The author (JC Gaillard) has been involved with information security matters for over 20 years and started writing regularly on the topic in 2015.
Talking to CISOs, CIO, CEOs and their teams as part of his day-to-day field work as consultant, he became gradually horrified by what he was seeing in too many large corporates in terms of security maturity levels and the actual problems some were still struggling with - something that goes way beyond anecdotal evidence and is at the heart of survey after survey every year.
After all, information security good practices have been well established for over 20 years and many industry bodies have been promoting them and evolving them throughout that period.
Why is it that large firms which have had fully functioning information security teams in place all that time, and have spent - collectively - hundreds of millions on the topic if not more on cyber security, are still struggling today with issues - such as patch management - which should have been on their radar for over 10 years?
There is truly a cyber security lost decade for many between the CodeRed, Slammer and Blaster outbreaks of 2001-2003 and the Wannacry and Not Petya attacks of 2017.
By failing to get the basics right in terms of security during that time while continuing to engage in massive cloud-driven business transformation programmes which have turned the enterprise into a truly borderless hybrid, many large firms have dramatically increased their level of exposure to cyber threats.

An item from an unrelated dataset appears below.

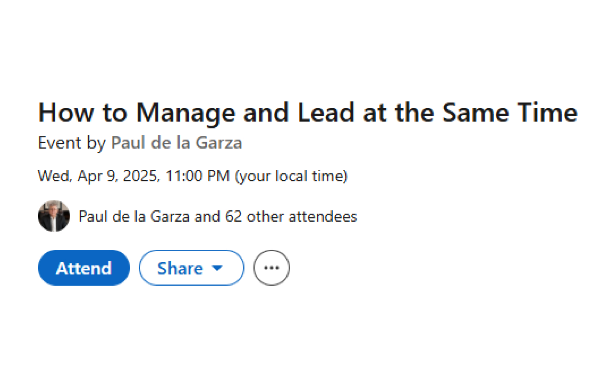Click the event title heading
This screenshot has width=616, height=375.
pos(307,113)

And now the acceleration of the digital transformation emboldened by the COVID crisis - which has also heightened cyber threats - is making things even more complex. And politicians and regulators are now involved as the GDPR and CCPA have shown us over the past few years, now with privacy legislations building up across the U.S. and worldwide.

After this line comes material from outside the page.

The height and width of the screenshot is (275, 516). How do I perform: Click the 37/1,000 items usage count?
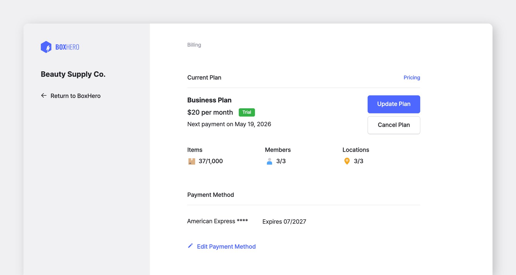[210, 161]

At Board level, the "when-not-if" paradigm around cyber-attacks has taken root, but it creates fundamentally different dynamics for CISOs and CIOs, as the focus shifts radically from risk and compliance towards execution and delivery, often in exchange of massive investments around security.
To embed those different dynamics around cyber security and make true progress, large organisations must stop thinking of the topic in pure technological terms, look back and address urgently the underlying cultural and governance issues that have been the true roadblocks of that "lost decade".
This is the theme the author has been developing since 2015 through his contribution to the Corix Partners blog and we offer you in this book a selection of articles published between February 2015 and August 2021.
They frame a true reflexion on those matters and offer elements of solution to start changing the narrative around cyber security.